→ Exercise
From the line that contains "The height and width of the screenshot is (840, 1407)." to the end of the entries, copy each line exactly, though the pictures stay out.

→ Extracted information

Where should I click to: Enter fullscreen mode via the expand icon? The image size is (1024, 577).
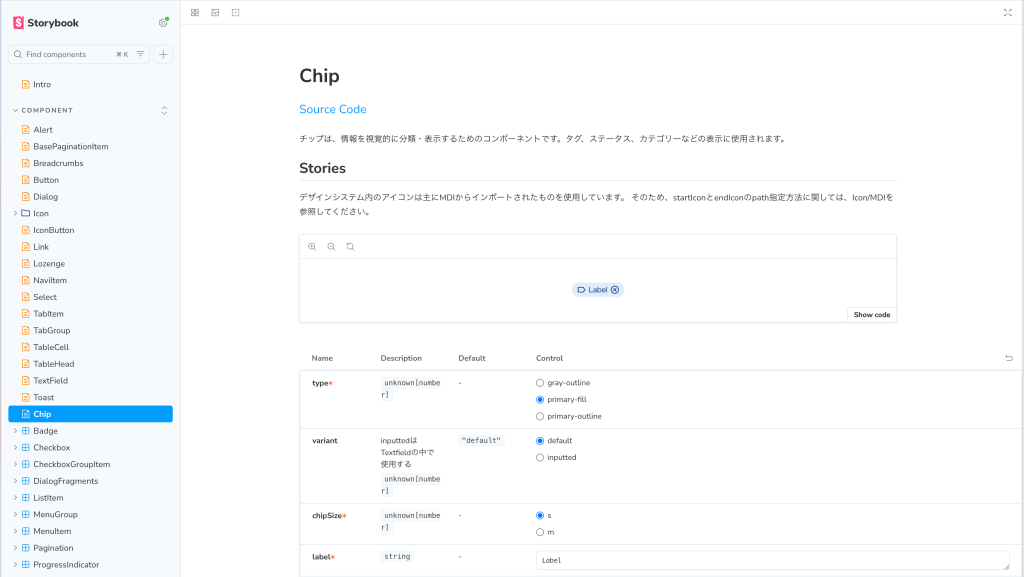pyautogui.click(x=1008, y=12)
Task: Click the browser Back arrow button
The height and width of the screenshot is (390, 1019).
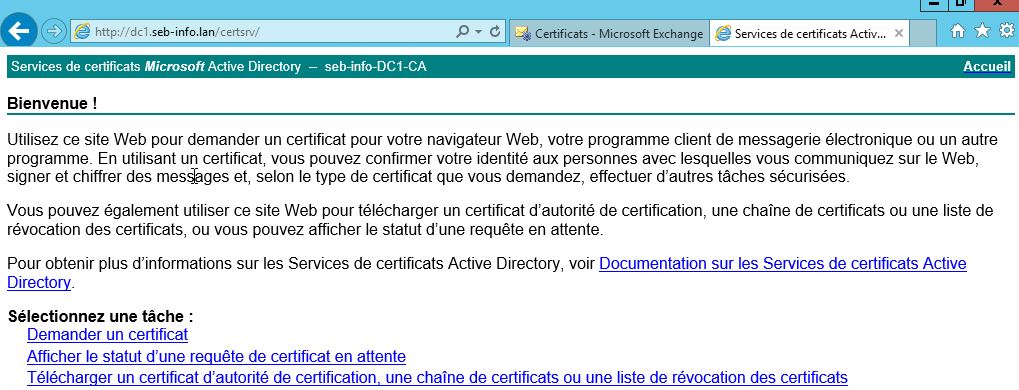Action: (x=19, y=31)
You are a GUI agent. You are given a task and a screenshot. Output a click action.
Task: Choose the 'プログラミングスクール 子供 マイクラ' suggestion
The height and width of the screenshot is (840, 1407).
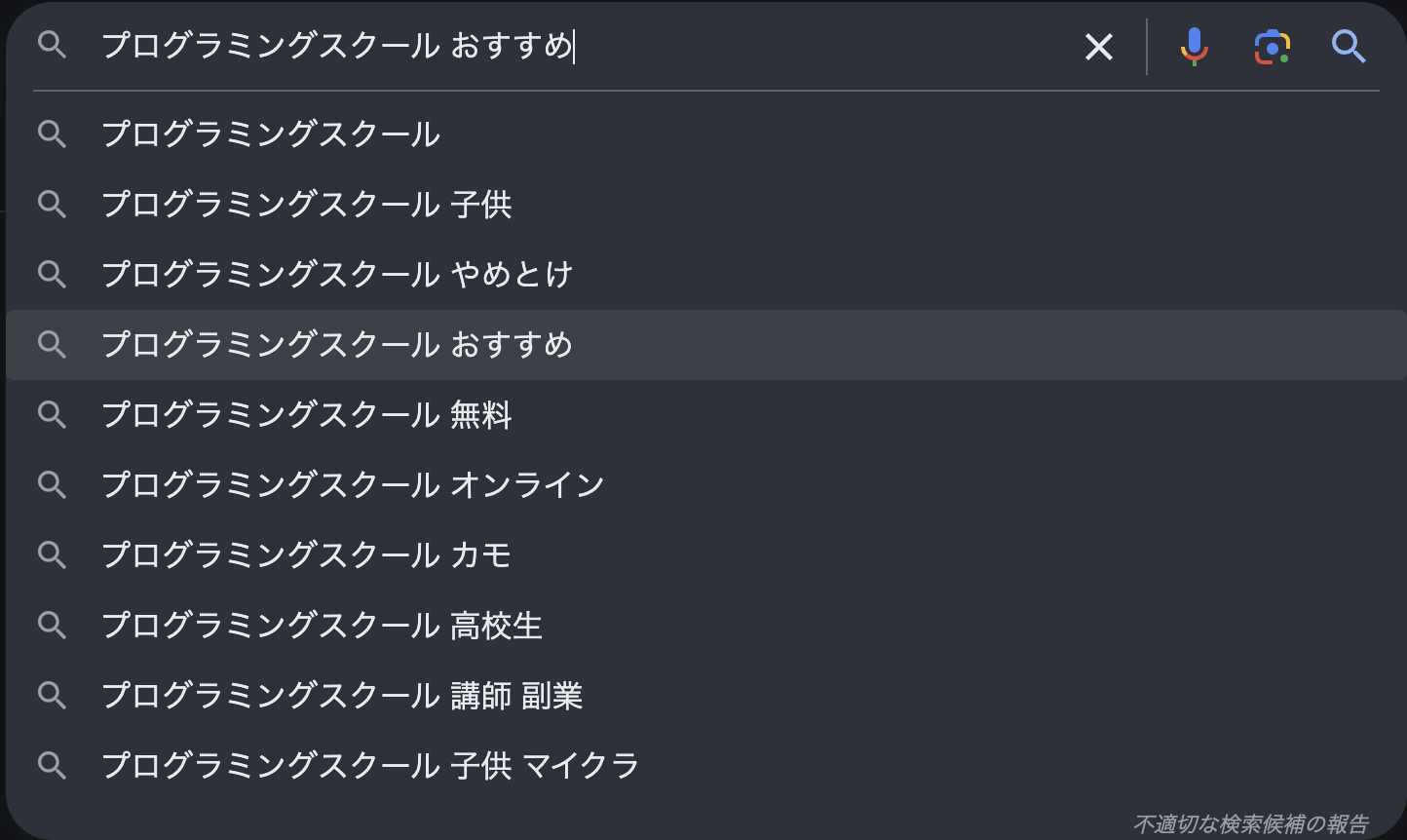pyautogui.click(x=370, y=766)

→ Written reply
The height and width of the screenshot is (840, 1407).
pyautogui.click(x=370, y=766)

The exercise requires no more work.